Extended Data Figure 8. Amlodipine binding breaks symmetry.

a, The overall structure of Ca_VAb in complex with amlodipine (shown in ribbon representation). Measuring the C_α distances of V196 (nearing the amlodipine binding pocket) from the 4 subunits shows the channel is asymmetrical. b, Binding of amlodipine (sticks in red) induces asymmetry and causes rearrangement of the lipid in the central cavity. c–f, The amlodipine binding pocket showing the C_α–C_α distance at two layers (Y195–G164 and I199–F167) horizontally. At layer 1 (Y195–G164), the C_α–C_α distance of its neighbouring sites (11.0 Å in d and 11.0 Å in f) matches the drug binding site (10.9 Å in c), but the diagonal site (e) is too narrow (10.6 Å). At layer 2 (I199–F167), the pocket width of the diagonal site (11.1 Å in e) matches the drug-binding site (11.0 Å in c), but the two diagonal sites are too wide (11.4 Å in d and 11.3 Å in f).

Extended Data Figure 9. Br-verapamil binding breaks symmetry.
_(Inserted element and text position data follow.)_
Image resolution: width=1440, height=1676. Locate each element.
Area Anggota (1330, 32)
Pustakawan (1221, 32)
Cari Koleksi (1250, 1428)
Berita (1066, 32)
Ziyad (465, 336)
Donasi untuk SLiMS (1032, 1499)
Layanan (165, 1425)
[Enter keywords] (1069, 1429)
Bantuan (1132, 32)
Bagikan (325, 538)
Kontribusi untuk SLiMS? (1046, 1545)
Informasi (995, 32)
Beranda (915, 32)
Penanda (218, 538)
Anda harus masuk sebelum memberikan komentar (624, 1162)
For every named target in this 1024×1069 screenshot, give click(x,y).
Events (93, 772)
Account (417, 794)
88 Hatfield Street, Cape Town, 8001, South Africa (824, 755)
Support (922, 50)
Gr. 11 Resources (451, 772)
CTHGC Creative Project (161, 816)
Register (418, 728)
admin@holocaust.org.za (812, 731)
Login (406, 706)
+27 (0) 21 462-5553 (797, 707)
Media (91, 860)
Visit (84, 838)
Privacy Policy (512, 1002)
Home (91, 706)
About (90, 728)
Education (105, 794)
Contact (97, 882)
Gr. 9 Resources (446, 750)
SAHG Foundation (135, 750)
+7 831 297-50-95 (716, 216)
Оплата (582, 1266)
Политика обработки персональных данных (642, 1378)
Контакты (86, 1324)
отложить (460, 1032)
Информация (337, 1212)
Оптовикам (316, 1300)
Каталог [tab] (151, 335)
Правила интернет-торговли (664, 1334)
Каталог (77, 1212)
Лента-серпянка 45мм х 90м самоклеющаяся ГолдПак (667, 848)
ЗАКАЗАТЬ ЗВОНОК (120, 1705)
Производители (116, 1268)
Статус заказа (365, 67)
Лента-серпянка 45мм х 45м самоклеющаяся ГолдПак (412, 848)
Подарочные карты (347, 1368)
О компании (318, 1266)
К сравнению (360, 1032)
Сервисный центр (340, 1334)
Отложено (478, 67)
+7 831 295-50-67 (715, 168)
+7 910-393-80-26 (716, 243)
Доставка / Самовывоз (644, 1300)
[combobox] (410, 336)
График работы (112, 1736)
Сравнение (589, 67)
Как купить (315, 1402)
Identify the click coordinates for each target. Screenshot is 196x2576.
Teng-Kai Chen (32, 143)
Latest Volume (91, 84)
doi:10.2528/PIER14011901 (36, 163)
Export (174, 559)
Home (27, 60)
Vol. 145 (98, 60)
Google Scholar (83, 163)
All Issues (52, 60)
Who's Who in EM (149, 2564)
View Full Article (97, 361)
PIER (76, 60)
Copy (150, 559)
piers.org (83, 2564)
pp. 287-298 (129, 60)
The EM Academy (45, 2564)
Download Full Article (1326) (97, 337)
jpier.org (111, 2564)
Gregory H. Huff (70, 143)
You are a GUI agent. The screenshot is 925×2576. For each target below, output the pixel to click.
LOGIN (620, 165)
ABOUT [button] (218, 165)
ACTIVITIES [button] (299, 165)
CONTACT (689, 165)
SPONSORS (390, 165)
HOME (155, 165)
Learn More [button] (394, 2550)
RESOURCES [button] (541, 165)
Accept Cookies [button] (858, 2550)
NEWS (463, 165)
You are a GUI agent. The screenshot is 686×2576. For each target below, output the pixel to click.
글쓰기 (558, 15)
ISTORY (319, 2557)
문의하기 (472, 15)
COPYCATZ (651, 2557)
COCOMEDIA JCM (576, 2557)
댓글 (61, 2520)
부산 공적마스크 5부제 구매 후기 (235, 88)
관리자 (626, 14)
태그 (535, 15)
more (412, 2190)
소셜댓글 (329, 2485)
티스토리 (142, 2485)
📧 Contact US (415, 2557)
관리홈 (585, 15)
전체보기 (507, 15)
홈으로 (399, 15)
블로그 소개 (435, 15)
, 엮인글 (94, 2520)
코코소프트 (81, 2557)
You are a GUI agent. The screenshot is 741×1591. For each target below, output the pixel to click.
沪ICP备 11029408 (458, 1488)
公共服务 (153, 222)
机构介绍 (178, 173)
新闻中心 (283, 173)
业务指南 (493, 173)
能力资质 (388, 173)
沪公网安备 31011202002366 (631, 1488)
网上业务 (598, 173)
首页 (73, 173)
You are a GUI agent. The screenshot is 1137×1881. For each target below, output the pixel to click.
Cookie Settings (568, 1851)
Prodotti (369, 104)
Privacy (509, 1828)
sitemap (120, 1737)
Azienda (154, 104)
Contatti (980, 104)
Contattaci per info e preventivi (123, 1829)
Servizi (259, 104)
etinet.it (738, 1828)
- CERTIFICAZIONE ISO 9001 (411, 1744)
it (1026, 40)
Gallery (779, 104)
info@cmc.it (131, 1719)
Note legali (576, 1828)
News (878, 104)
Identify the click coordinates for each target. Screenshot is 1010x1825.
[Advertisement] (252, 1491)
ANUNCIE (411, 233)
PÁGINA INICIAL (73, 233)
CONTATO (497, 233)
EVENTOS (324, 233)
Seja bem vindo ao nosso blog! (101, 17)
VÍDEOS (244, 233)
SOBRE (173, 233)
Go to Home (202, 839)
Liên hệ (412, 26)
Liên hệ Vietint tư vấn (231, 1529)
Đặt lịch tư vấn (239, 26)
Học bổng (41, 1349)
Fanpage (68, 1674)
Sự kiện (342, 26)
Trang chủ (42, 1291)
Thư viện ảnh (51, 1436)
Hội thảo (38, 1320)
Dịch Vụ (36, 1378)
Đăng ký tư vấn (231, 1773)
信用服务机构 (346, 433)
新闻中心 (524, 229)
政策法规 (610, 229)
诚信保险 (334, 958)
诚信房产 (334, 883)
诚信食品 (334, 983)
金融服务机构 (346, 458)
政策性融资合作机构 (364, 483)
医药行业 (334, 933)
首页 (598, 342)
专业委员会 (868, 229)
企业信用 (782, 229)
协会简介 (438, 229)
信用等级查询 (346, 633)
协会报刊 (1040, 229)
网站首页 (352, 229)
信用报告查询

a, Alignment of the 4 subunits of Ca_VAb in complex with Br-verapamil showing the voltage sensor module (VSD) and the ends of S6 are different. b, Measuring the C_α distances between T206 residues in adjacent subunits shows that the channel is indeed asymmetrical with Br-verapamil in the pore.

Extended Data Table 1.

Data collection, phasing and refinement statistics

	CavAb 5mM Ca2+	CavAb1 (W195Y) UK-59811 5mM Ca2+	CavAb2 UK-59811 5mM Ca2+	CavAb (W195Y) Amiodipine 5mM Ca2+	CavAb1 (W195Y) Nimodipine 5mM Ca2+	CavAb1 Br-verapamil 5mM Ca2+
Data collection
Space group	P21221	P21221	P21221	P21221	P21221	P21221
Cell dimensions
a, b, c (Å)	124.9 125.7 191.5	125.9 126.0 192.1	125.5 125.9 191.7	125.6 125.3 191.7	125.3 125.4 191.6	125.6 125.6 192
α,β,γ(°)	90 90 90	90 90 90	90 90 90	90 90 90	90 90 90	90 90 90
Resolution (Å)	2.7	3.3	3.3	3.2	3.2	3.3
Rsym or Rmerge	11.4(98.4)	12.6(74.2)	11.7(60.1)	12.1(49.1)	11.2(68.6)	18.8(86.1)
CC1/2(%)	99.8(87.7)	99.8(84.3)	99.7(87.4)	99.4(89.2)	99.7(86.7)	98.4(70.3)
//s/	13.4(2.4)	13.4(3.3)	13.1(3.1)	10.2(2.8)	15.2(3.5)	6.0(1.7)
Completeness (%)	92.5(97.8)	95.0(100.0)	92.1(82.0)	92.7(94.5)	99.8(99.8)	97.7(98.8)
Redundancy	10.1(9.8)	9.5(9.9)	9.4(9.2)	5.1(5.2)	9.3(9.0)	4.9(5.0)
Refinement
Resolution (Å)	30-2.7	30-3.3	30-3.3	30-3.2	30-3.2	30-3.2
No. reflections	76513	46606	42515	46657	50390	49327
Rwork / Rfree	22.1/26.2	28.0/30.5	27.5/30.0	23.3/27.7	21.7/25.6	25.1/29.4
No. atoms	9684	7400	7403	7380	7393	7366
Protein	8780	7192	7200	7192	7192	7200
Ligand/ion	887	205	199	187	189	166
Water	17	3	2	1	28
B-factors
Protein	76.9	104.4	111.4	100.9	108.0	114.1
Ligand/ion	74.2	99.9	95.8	85.7	86.3	100.6
Water	46.6	57.9	63.2	48.8	52.8
R.m.s deviations
Bond lengths (Å)	0.009	0.013	0.013	0.013	0.013	0.013
Bond angles (°)	1.15	1.74	1.75	1.73	1.54	1.74
Ramachandran statistics
Favored	96%	96%	96%	95.0%	96%	96.0%
Allowed	4.1%	3.6%	3.6%	4.6%	4.0%	4.1%
Outliers	0.28%	0.23%	0.23%	0.23%	0.12%	0.12%

¹This data set is collected at 0.9198 Å.

²This data set is collected at 1.75 Å.

All other data sets are collected at 1.0 Å.